L'hiver dernier, la famille Morin a pris une décision. Plus de chauffage dans les chambres. Plus dans la salle de bain sauf 30 minutes le matin. Plus dans le couloir. Seuls le salon et la cuisine restent chauffés à 19°C. Le reste de la maison descend à 14-15°C.
Un phénomène silencieux
Personne n'en parle au travail ou entre amis. C'est un ajustement discret, presque honteux. Pourtant selon l'ADEME, 22% des ménages français pratiquent la "sobriété subie" en matière de chauffage. Et parmi eux, une part croissante de classes moyennes - des foyers à 3 000-4 000€ de revenus mensuels.
Comment ils s'organisent
Les Morin ont un pavillon de 110m² à Chartres.
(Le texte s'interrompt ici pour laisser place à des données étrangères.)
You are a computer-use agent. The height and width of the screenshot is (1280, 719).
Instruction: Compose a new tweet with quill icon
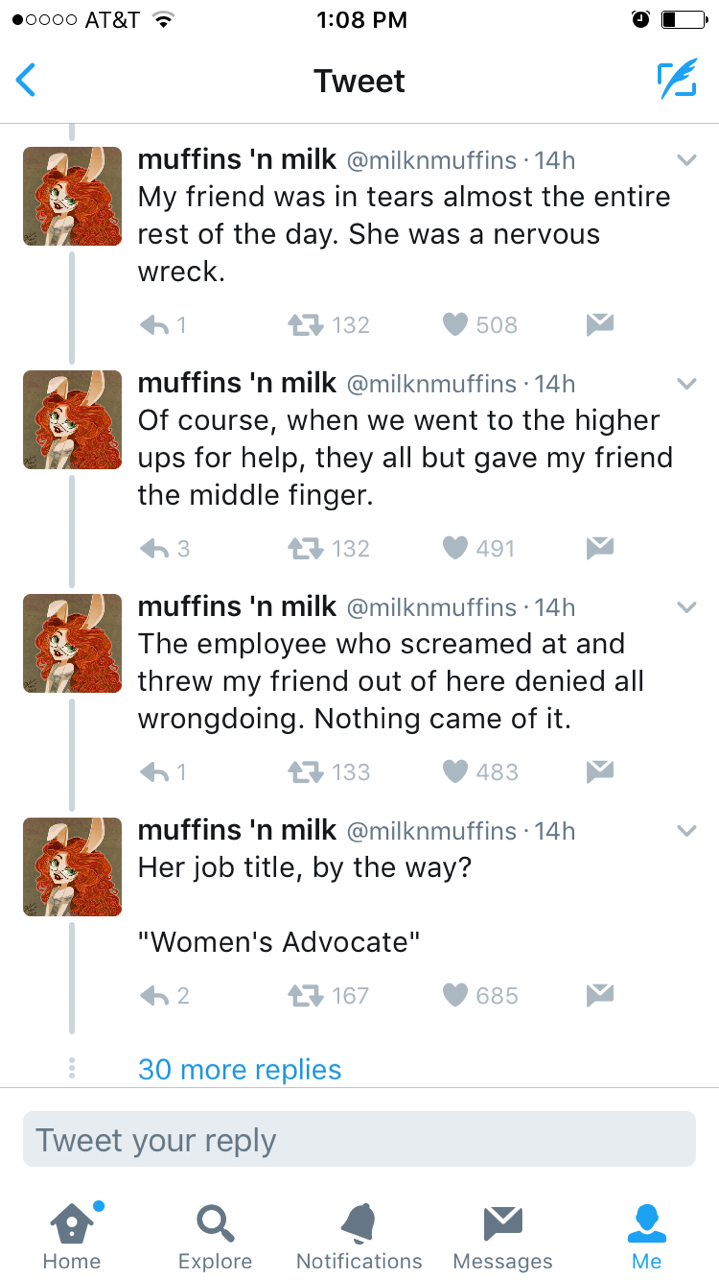676,80

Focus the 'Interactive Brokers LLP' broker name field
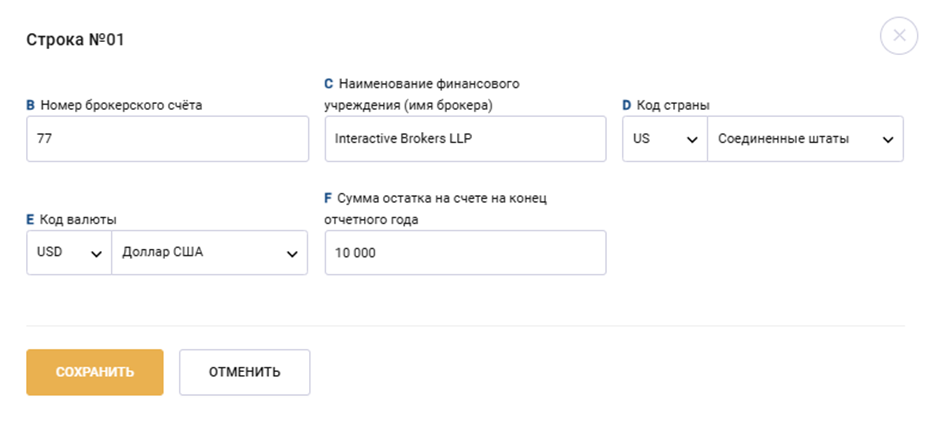pyautogui.click(x=465, y=139)
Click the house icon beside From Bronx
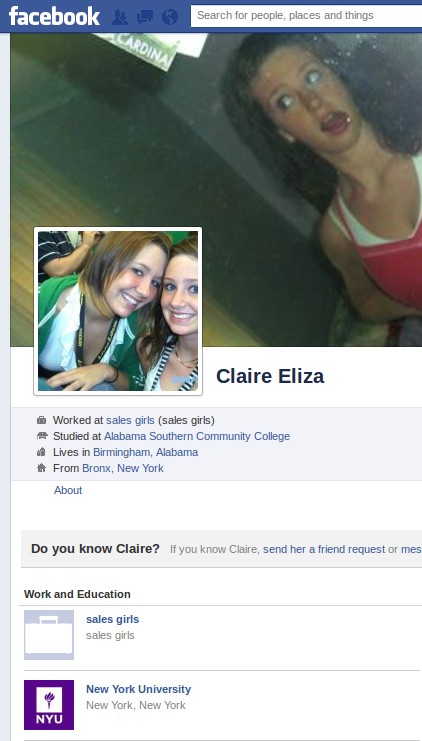Image resolution: width=422 pixels, height=741 pixels. (42, 468)
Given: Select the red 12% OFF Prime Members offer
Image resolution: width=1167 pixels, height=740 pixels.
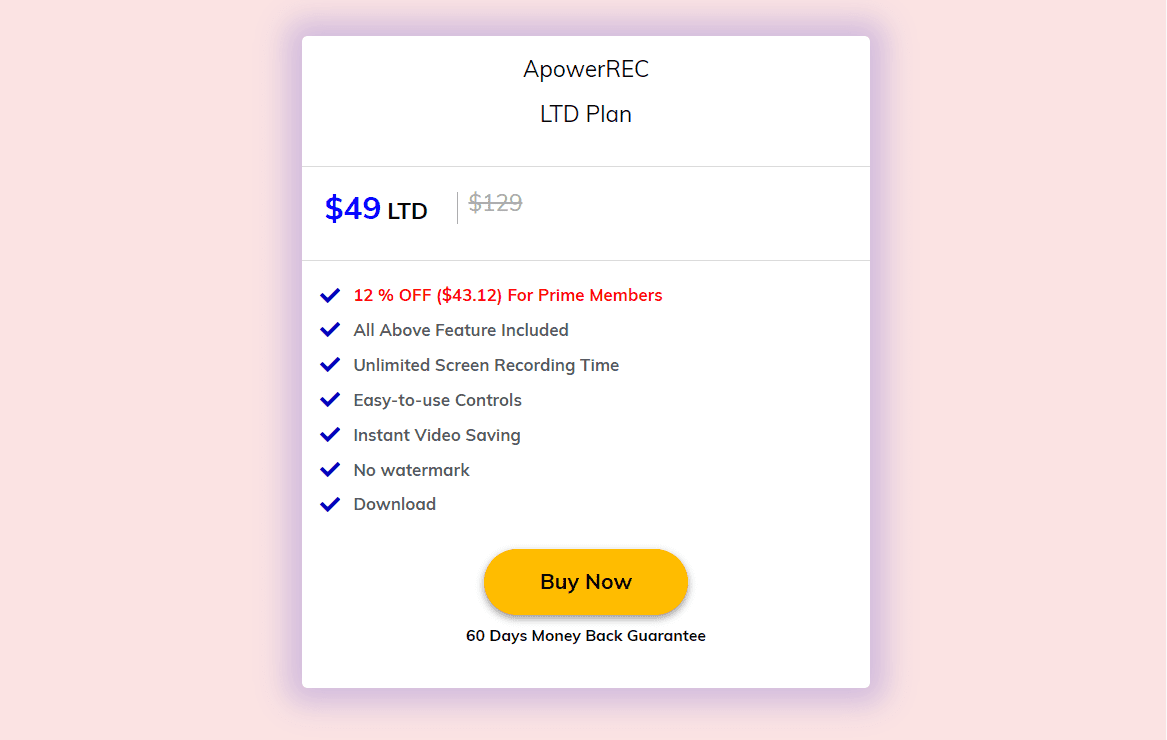Looking at the screenshot, I should point(507,295).
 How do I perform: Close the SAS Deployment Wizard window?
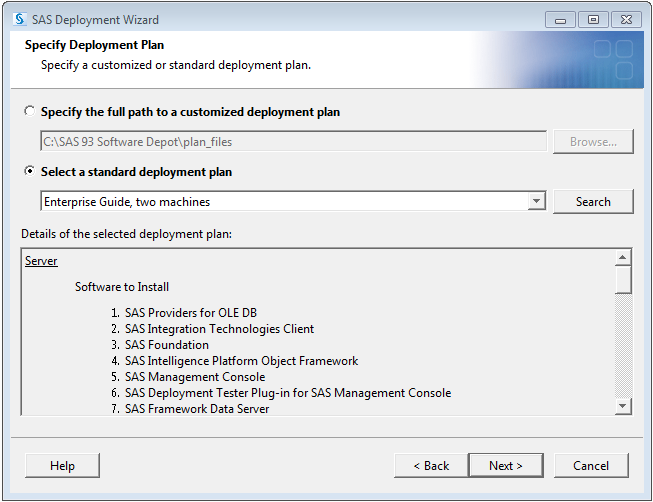[626, 19]
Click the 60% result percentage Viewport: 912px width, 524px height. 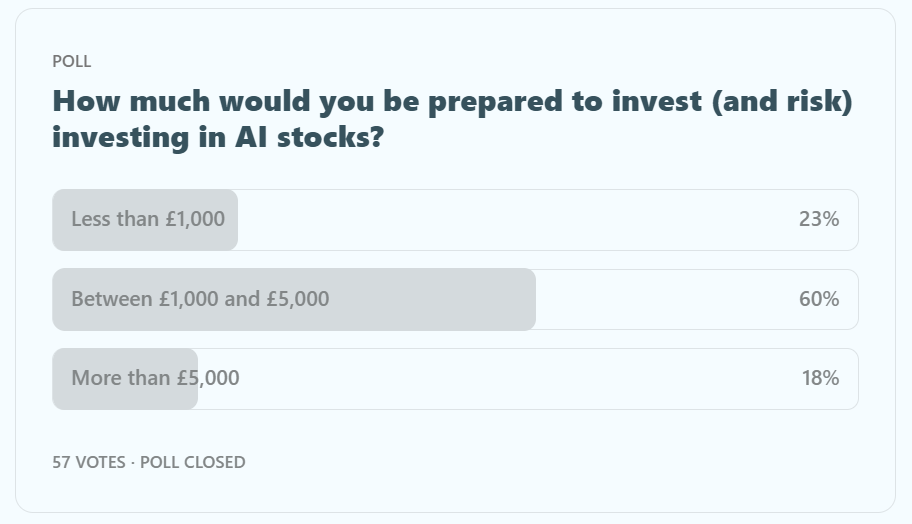pos(818,299)
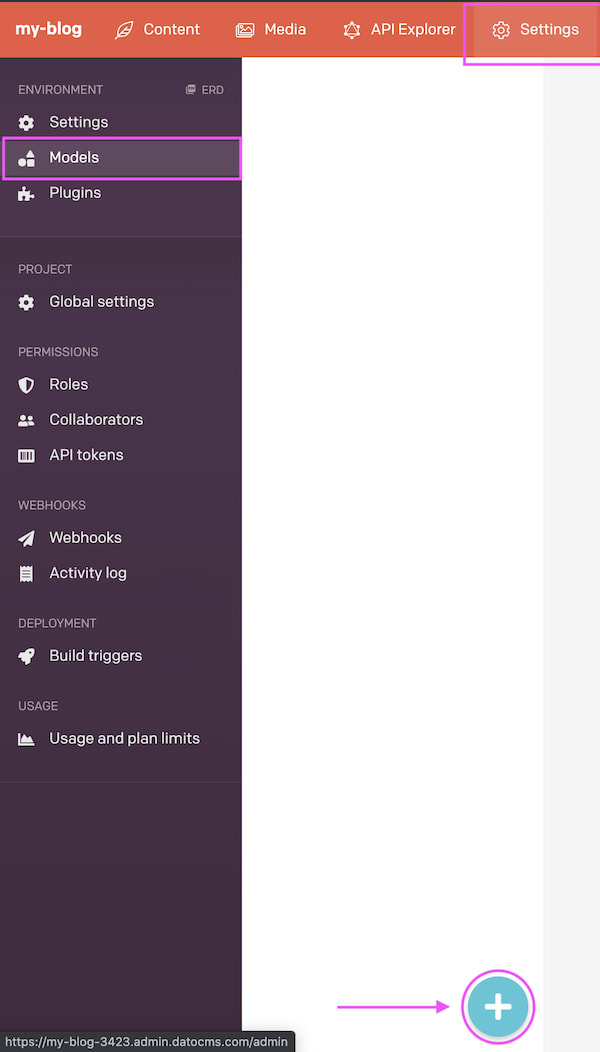The width and height of the screenshot is (600, 1052).
Task: Select the Media tab
Action: (270, 30)
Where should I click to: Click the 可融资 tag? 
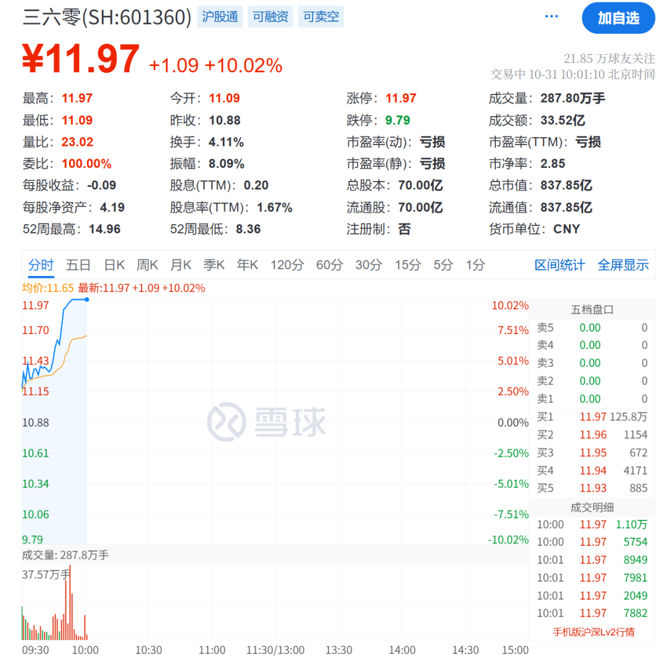tap(270, 17)
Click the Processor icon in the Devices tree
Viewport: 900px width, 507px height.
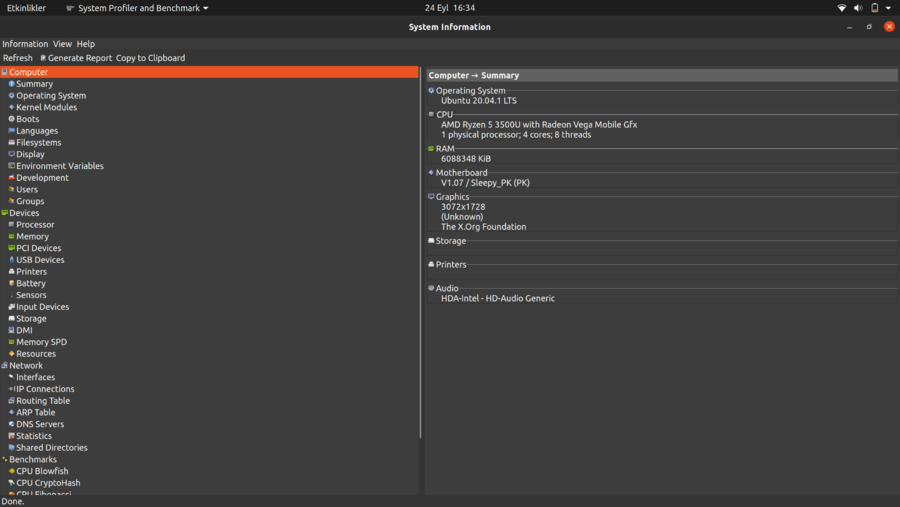12,225
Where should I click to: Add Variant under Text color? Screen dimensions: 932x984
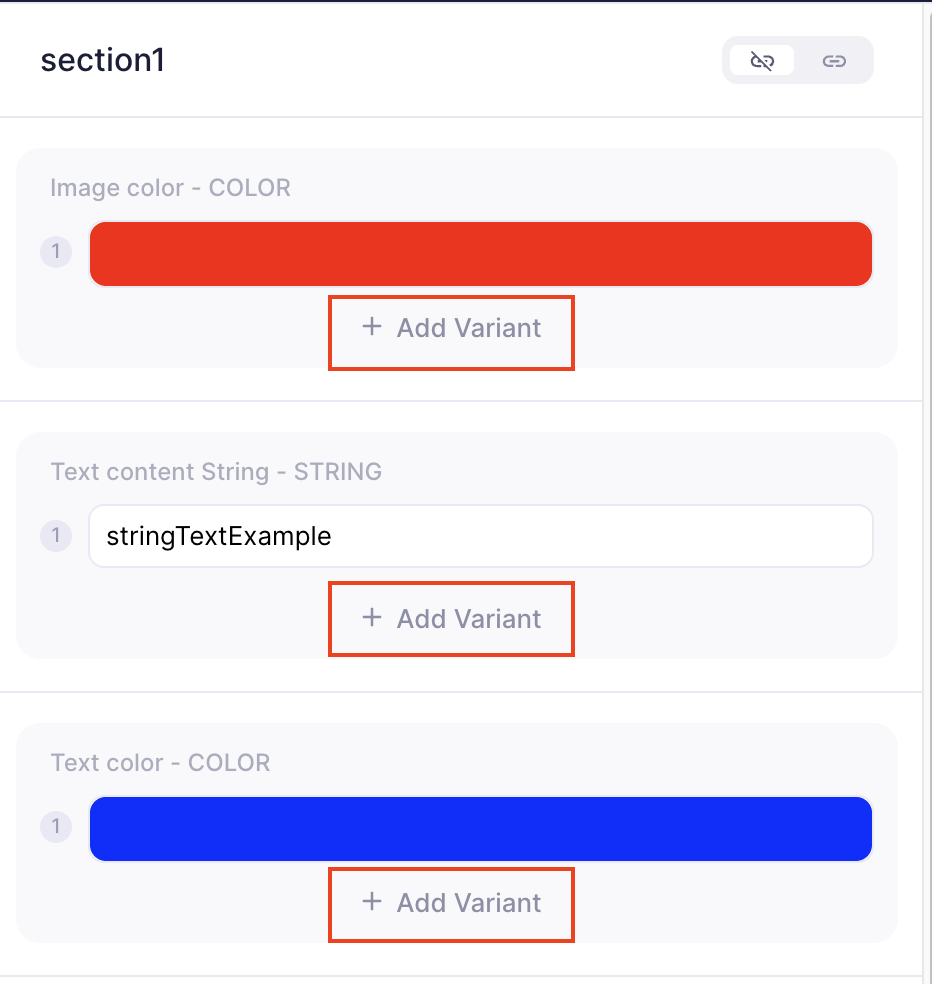click(x=451, y=904)
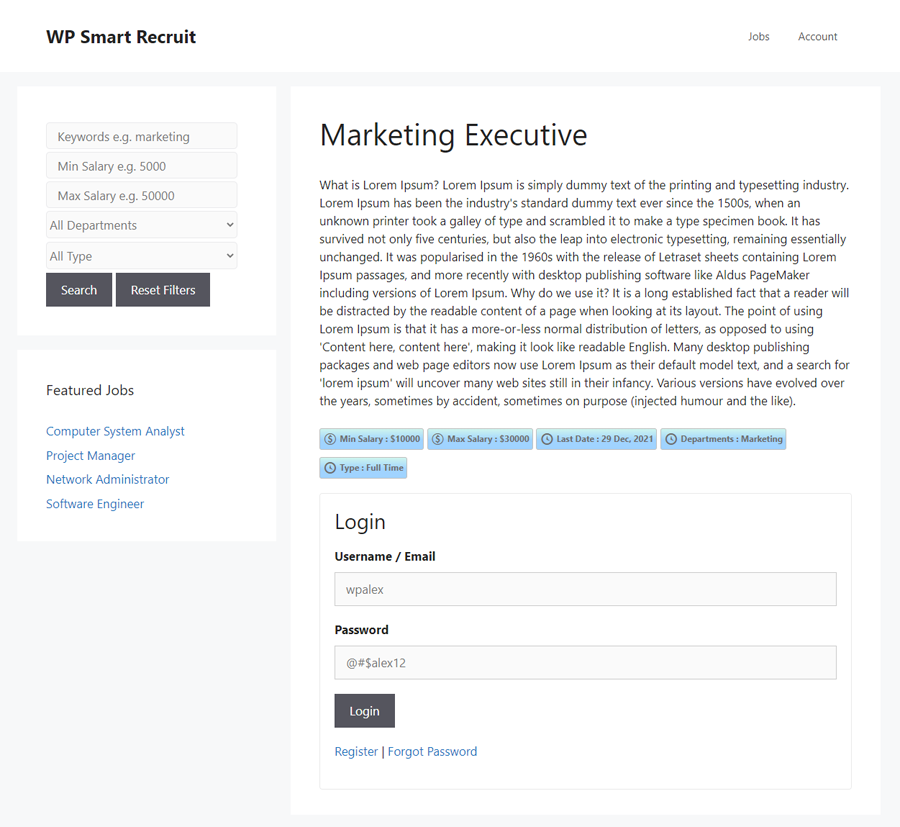
Task: Open the Forgot Password link
Action: 432,752
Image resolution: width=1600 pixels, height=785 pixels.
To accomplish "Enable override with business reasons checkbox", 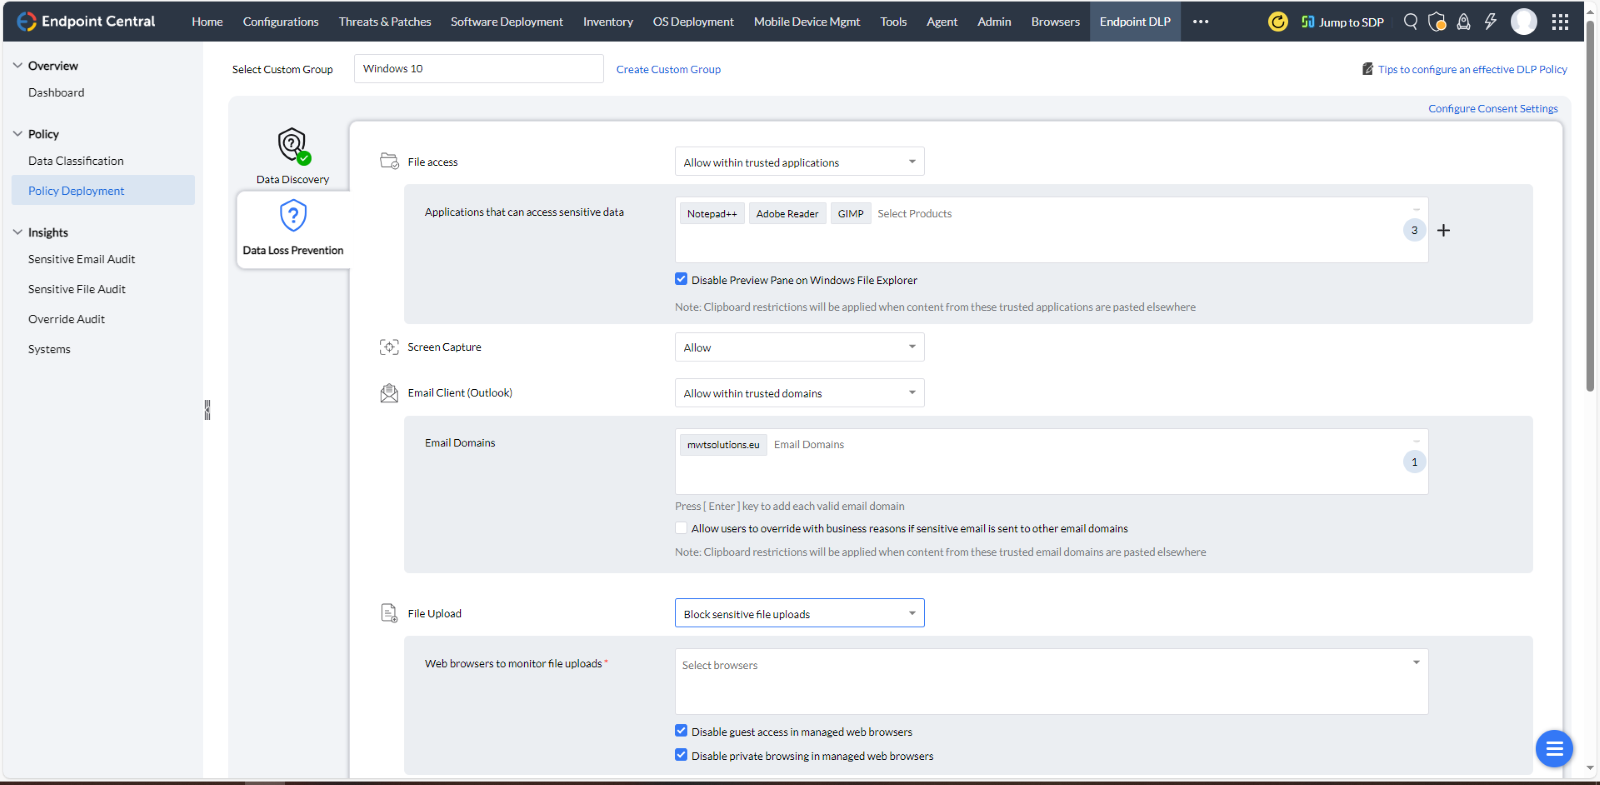I will click(x=681, y=528).
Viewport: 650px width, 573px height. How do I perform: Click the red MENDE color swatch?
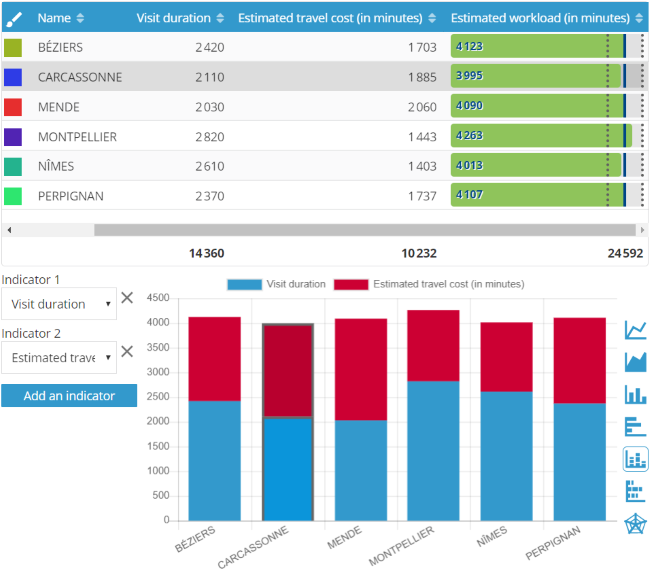[x=13, y=107]
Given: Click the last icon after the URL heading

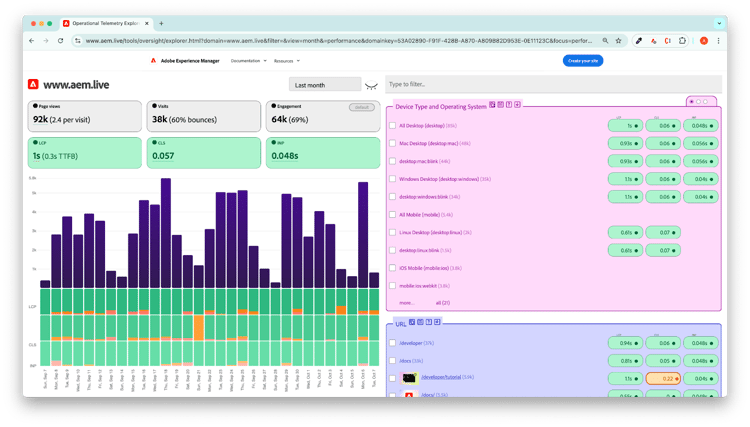Looking at the screenshot, I should pyautogui.click(x=438, y=322).
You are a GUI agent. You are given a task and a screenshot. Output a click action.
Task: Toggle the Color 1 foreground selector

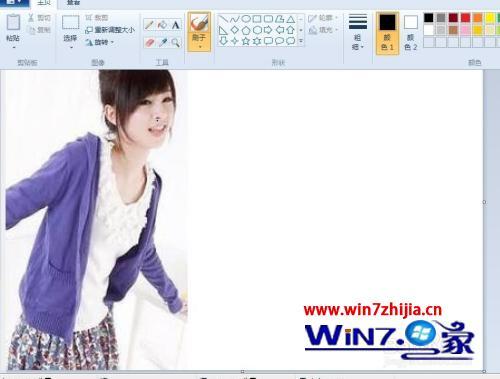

Trois chambres à l'étage, un salon-cuisine en bas. La stratégie est simple :
- Radiateurs éteints dans les chambres (couettes épaisses, pyjamas chauds) - Salle de bain chauffée uniquement via un radiateur soufflant 30 min le matin - Portes fermées entre les zones chauffées et le reste - Plaids dans le salon pour baisser encore le thermostat certains soirs
L'impact réel
Leur facture annuelle est passée de 2 800€ à 1 900€. Économie : 900€ par an. Sans isolation supplémentaire, sans investissement. Juste en chauffant moins de surface.
Le tabou
Le sujet reste difficile à aborder. En France, ne pas chauffer toute sa maison est encore perçu comme un signe de précarité.
Ce que ça dit de 2026
L'énergie est devenue le deuxième poste de dépense des ménages français après le logement. Et les prix ne redescendront pas. Beaucoup de familles font ces ajustements sans attendre un plan gouvernemental.